◆ **DATA SUPPLIED**
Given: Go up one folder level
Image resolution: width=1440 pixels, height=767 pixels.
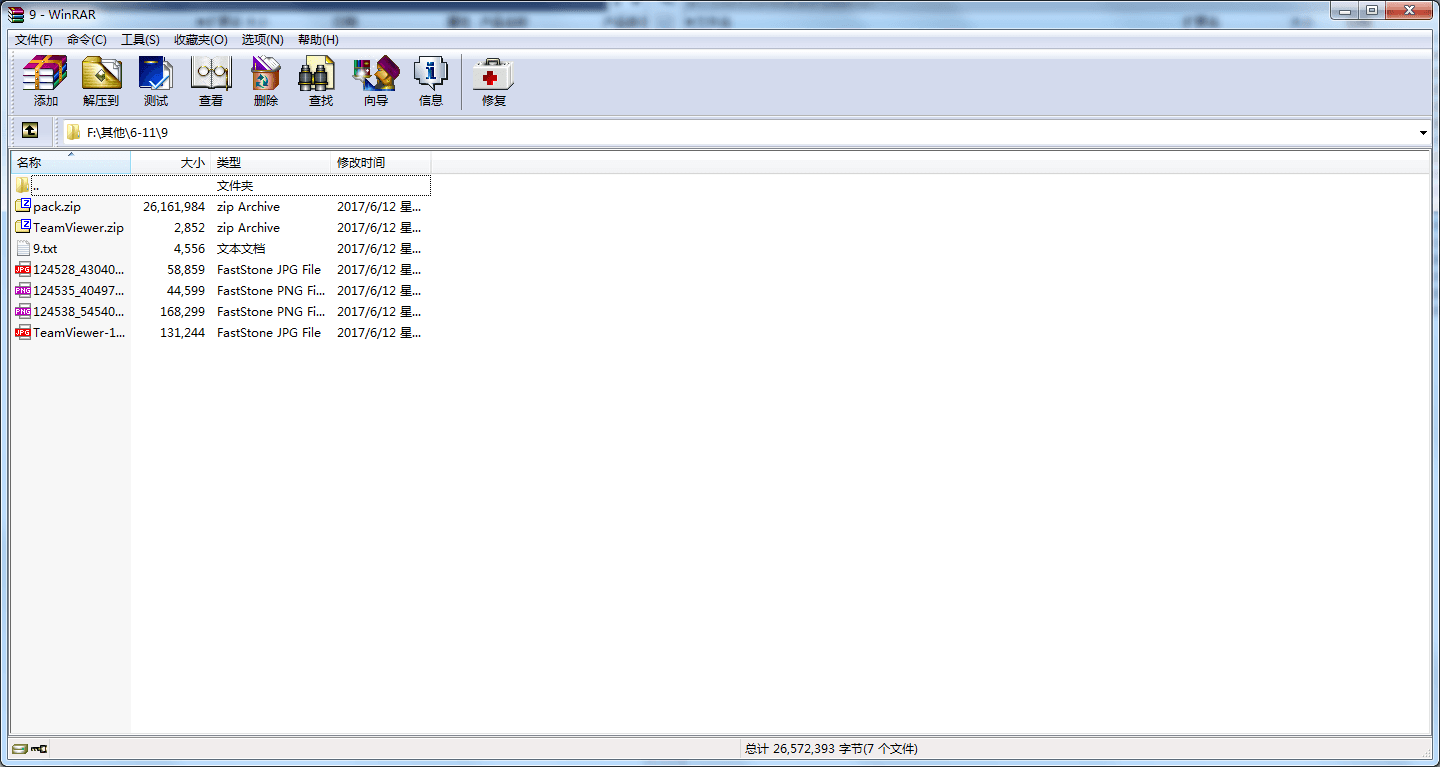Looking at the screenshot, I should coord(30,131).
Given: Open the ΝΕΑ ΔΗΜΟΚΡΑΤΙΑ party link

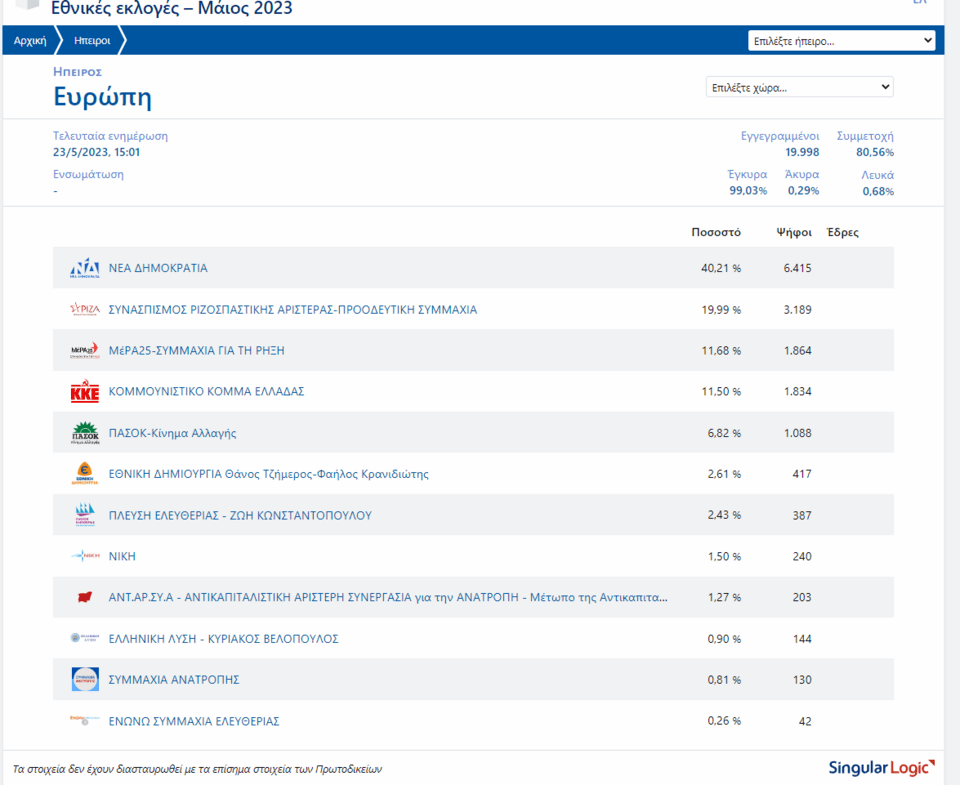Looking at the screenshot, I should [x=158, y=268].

◆ **WHAT YOU HAVE TO DO**
All of the material above should be output exactly, with the pictures left behind.

◆ **REPLY**
Given: Go up one folder level
Image resolution: width=1440 pixels, height=767 pixels.
Looking at the screenshot, I should coord(30,131).
Given: Open the ΝΕΑ ΔΗΜΟΚΡΑΤΙΑ party link

Looking at the screenshot, I should [x=158, y=268].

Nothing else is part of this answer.